Excluding gains from the sale of its shares of McDonald’s Japan and other items, the company earned $2.22 cents per share, topping the $1.90 per share expected by analysts.
Net sales dropped 2% to $5.42 billion, beating expectations of $5.4 billion.
The company’s global same-store sales fell 2.2% in the quarter, dragged down by slower recovery of its international markets.

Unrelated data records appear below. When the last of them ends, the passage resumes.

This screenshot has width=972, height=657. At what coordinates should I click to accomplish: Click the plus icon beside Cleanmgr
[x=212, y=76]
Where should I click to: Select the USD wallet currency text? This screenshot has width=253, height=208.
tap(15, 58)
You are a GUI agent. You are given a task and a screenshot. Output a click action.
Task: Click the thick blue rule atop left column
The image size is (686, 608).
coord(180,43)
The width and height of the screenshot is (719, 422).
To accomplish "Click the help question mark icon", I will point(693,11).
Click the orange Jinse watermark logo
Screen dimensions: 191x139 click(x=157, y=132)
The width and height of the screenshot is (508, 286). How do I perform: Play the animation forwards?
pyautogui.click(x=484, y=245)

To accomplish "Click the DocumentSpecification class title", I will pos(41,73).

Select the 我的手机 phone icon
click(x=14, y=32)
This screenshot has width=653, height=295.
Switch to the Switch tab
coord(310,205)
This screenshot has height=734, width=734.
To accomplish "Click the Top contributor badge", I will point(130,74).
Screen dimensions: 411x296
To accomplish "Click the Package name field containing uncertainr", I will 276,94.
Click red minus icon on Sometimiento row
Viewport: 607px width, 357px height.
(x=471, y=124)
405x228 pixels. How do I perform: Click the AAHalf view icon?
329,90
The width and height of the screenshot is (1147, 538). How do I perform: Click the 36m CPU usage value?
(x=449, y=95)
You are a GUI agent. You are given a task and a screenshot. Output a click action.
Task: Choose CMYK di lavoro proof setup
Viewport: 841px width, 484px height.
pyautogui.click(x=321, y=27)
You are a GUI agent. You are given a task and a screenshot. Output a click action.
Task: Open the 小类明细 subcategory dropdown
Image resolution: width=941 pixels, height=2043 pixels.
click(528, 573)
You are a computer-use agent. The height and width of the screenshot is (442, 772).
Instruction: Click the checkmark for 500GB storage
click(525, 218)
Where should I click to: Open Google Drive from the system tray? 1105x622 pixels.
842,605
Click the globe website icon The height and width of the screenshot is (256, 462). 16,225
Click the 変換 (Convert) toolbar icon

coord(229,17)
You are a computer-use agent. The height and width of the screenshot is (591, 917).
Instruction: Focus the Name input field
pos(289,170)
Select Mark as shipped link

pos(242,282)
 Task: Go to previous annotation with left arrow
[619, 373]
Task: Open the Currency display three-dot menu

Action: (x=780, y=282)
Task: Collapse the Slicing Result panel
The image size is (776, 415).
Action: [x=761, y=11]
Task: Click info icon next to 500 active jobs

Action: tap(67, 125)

But the United States reported same-stores sales growth of 4.6%, fueled by a strong September that included its popular promotion with rapper Travis Scott and the launch of its limited-time spicy McNuggets.
The resilience of the McDonald’s system was on display during the third quarter as the competitive strength of our business and the 3 D’s – Digital, Delivery and Drive Thru – led to significant global comparable sales recovery,” said McDonald’s Chief Financial Officer Kevin Ozan.
“Our franchisees and restaurant teams around the world remain focused on running great restaurants and continuing to provide a safe environment for customers to enjoy our great tasting food.”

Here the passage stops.